The following diagram is a summary of our decision tree. The decision tree is made up of several branches, first divided by concurrent training, then either by training time of training data size. You can follow the tree to find the right solution from the six solutions provided on the leaf node.
In this blog we will introduce the solution of training model against Apache Spark service in Cloud Pak for Data 3.5. That is the branch leading to the leaf node Local Spark in the above decision tree diagram.
3. Apache Spark Service in Cloud Pak for Data
IBM Cloud Pak for Data provides containerized Spark service to run a variety of workloads:
- Watson Studio Notebooks that call Apache Spark APIs
- Spark applications that run Spark SQL
- Data transformation jobs
- Data science jobs
- Machine learning jobs
Each time submit a job, a dedicated Spark cluster is created for the job and you can also specify the size of the Spark driver, the size of the executor, and the number of executors for the job. This enables you to achieve predictable and consistent performance.
When a job completes, IBM Cloud Pak for Data is automatically cleaned up so that the resources are available for other jobs. The spark service also includes interfaces that enable you to analyze the performance of the Spark applications and debug problems.
Entry criteria:
- The target models are typical Machine Learning models supported by Spark.
- The size of training data set, measured by the large one from the size of the raw data or the data after feature engineering, falls into the range of 20 to 100 GB
3.1 Setup Spark service in IBM Cloud Pak for Data
Spark environments are not available by default. The administrator must install the Analytics Engine Powered by Apache Spark service on the IBM Cloud Pak for Data platform. To determine whether the service is installed, open the Services catalog and check whether the service is enabled.

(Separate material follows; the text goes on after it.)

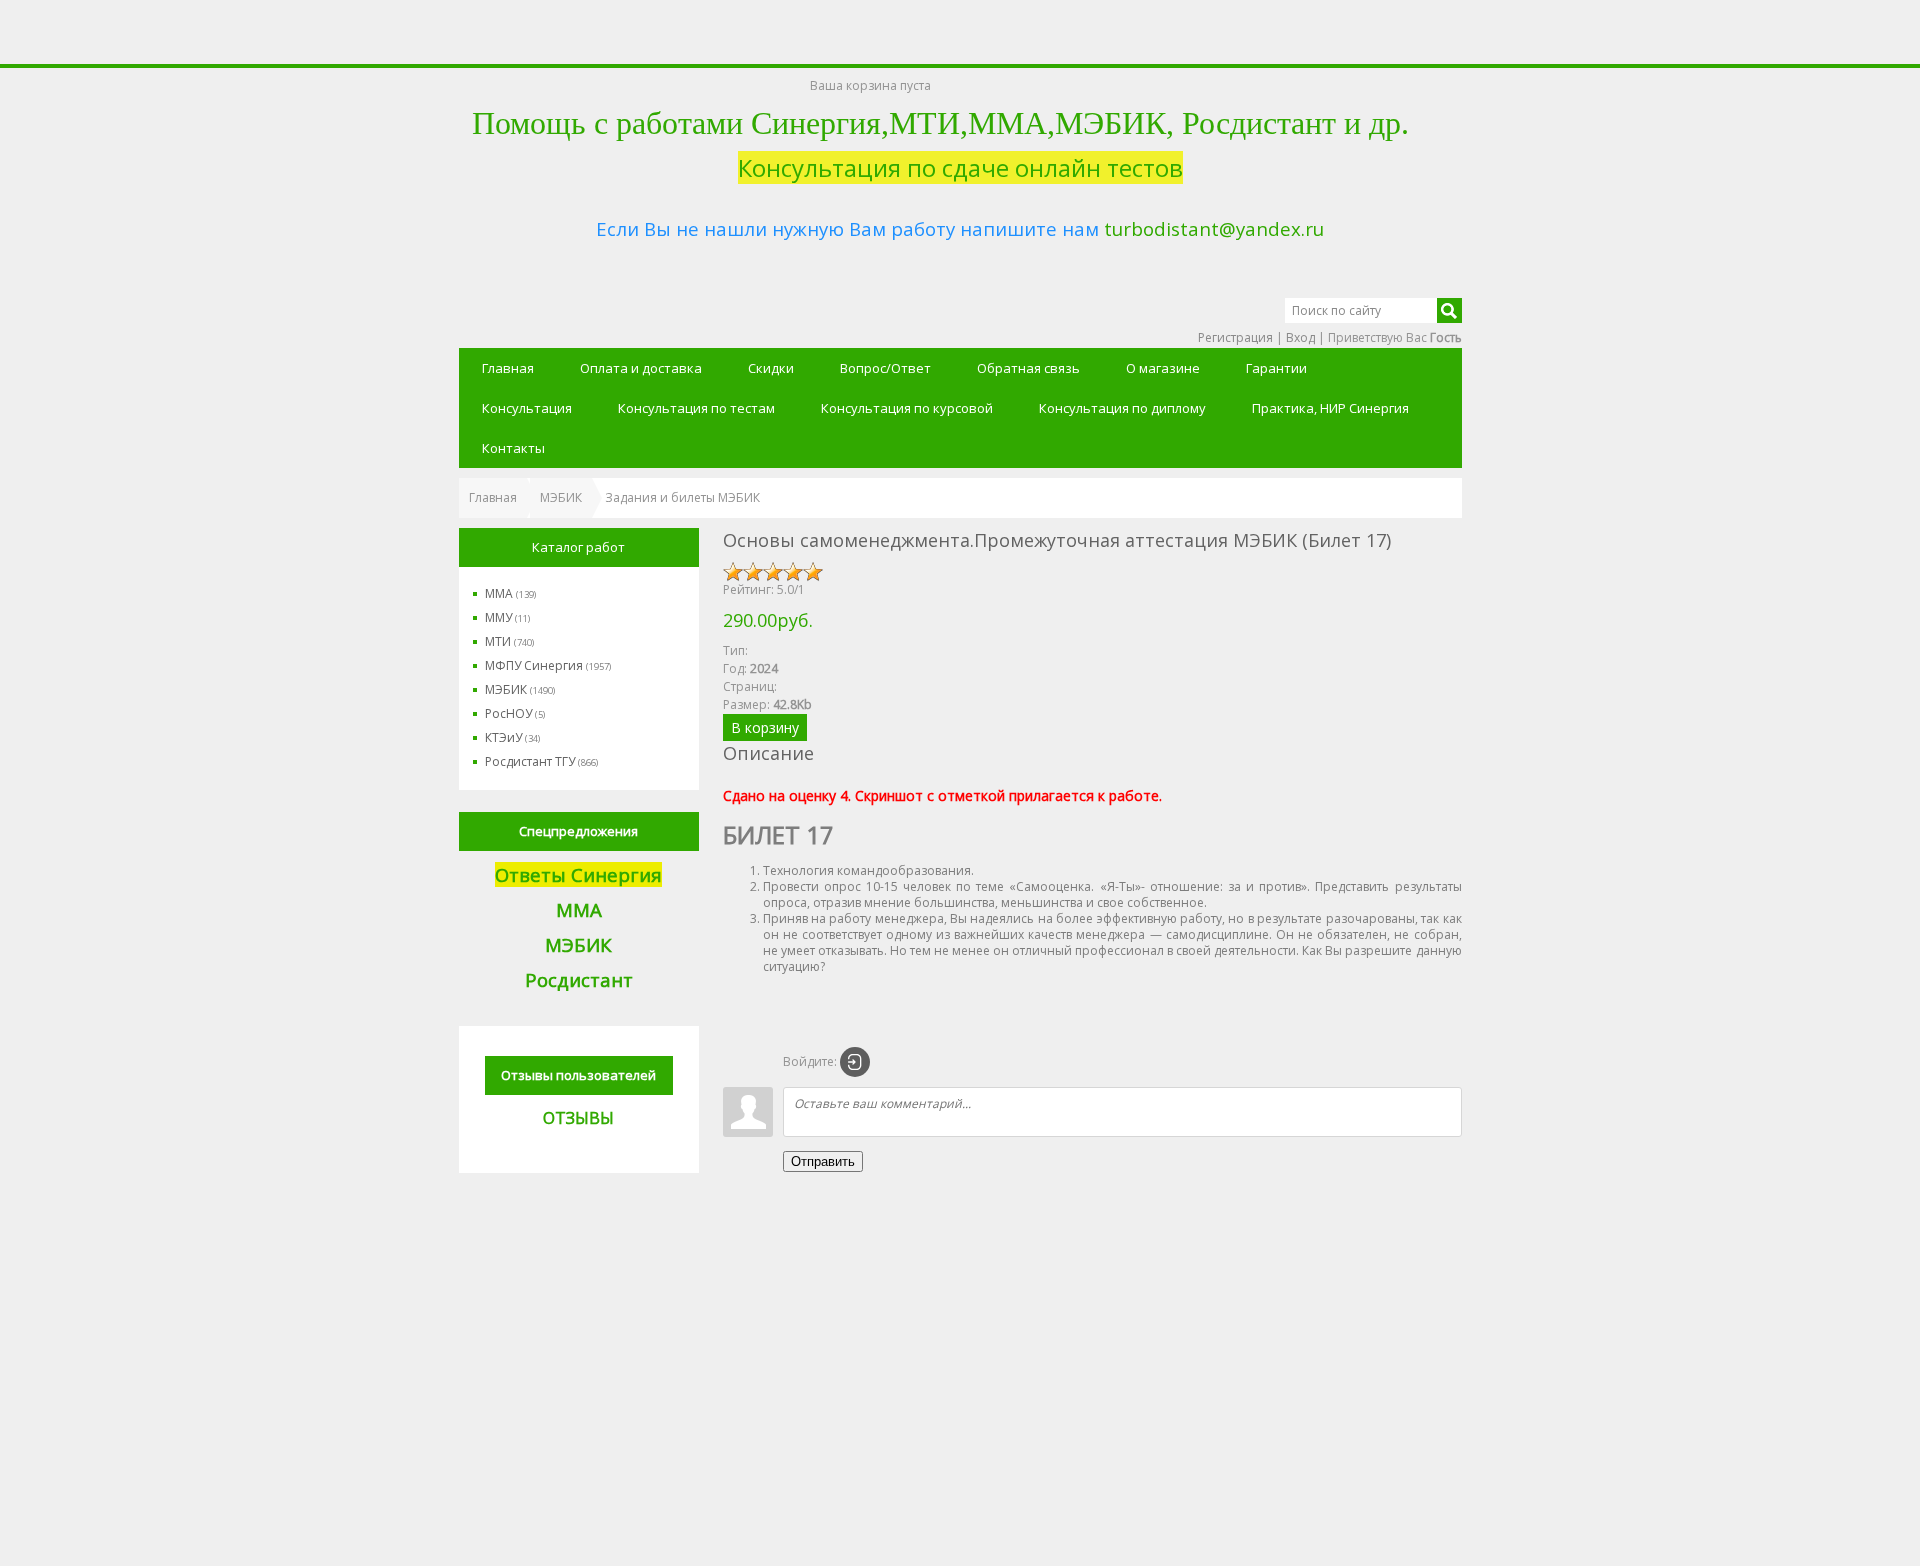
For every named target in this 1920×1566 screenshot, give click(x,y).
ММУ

The IT administrator can refer IBM Cloud Pak for Data knowledge center to install and setup Apache Spark service: https://www.ibm.com/support/knowledgecenter/en/SSQNUZ_3.5.0/svc-spark/spark-install.html#svc-install__connected-section
After the Spark service is enabled for IBM Cloud Pak for Data, data scientists can see the predefined Spark running environments in an analytics project.

3.2 Define Spark environment for Jupyter Notebooks
Data scientists can develop machine learning, deep learning models, or model flows with Spark runtimes by associating the Notebook with a Spark service or environment. With Spark environments, data scientists can configure the size of the Spark driver as well as the size and the number of the executors. The default Spark environment definitions can allow data scientists to quickly get started with Spark. If the default Spark environment definitions can't meet the resource requirement, data scientists can define customized Spark environment definitions with specified configuration of Spark driver and executors and scale up the numbers of executors.
Below are the steps for creating customized Spark environment definitions:
1. Go to the working analytics project and switch to the Environments tab.
2. Click New environment definition.
3. In the New environment page, provides the name of the environment.
4. Select Spark as environment type and select configuration for Spark driver and executor.
5. Scale up the number of executors.
6. Select the software version.
7. Click Create to generate the new environment.
With the customized Spark environment definition, data scientists can associate it with Jupyter Notebooks for developing models on big training data sets.

3.3 Develop models in Jupyter Notebooks
With either default Spark environment definitions or customized Spark environment definitions, data scientists can create Jupyter Notebooks associated with Spark environment to develop models.

After finishing the Jupyter Notebook model training, data scientists can stop the associated kernel so that the Spark service can be terminated and the resource can be freed up into the resource pool of IBM Cloud Pak for Data.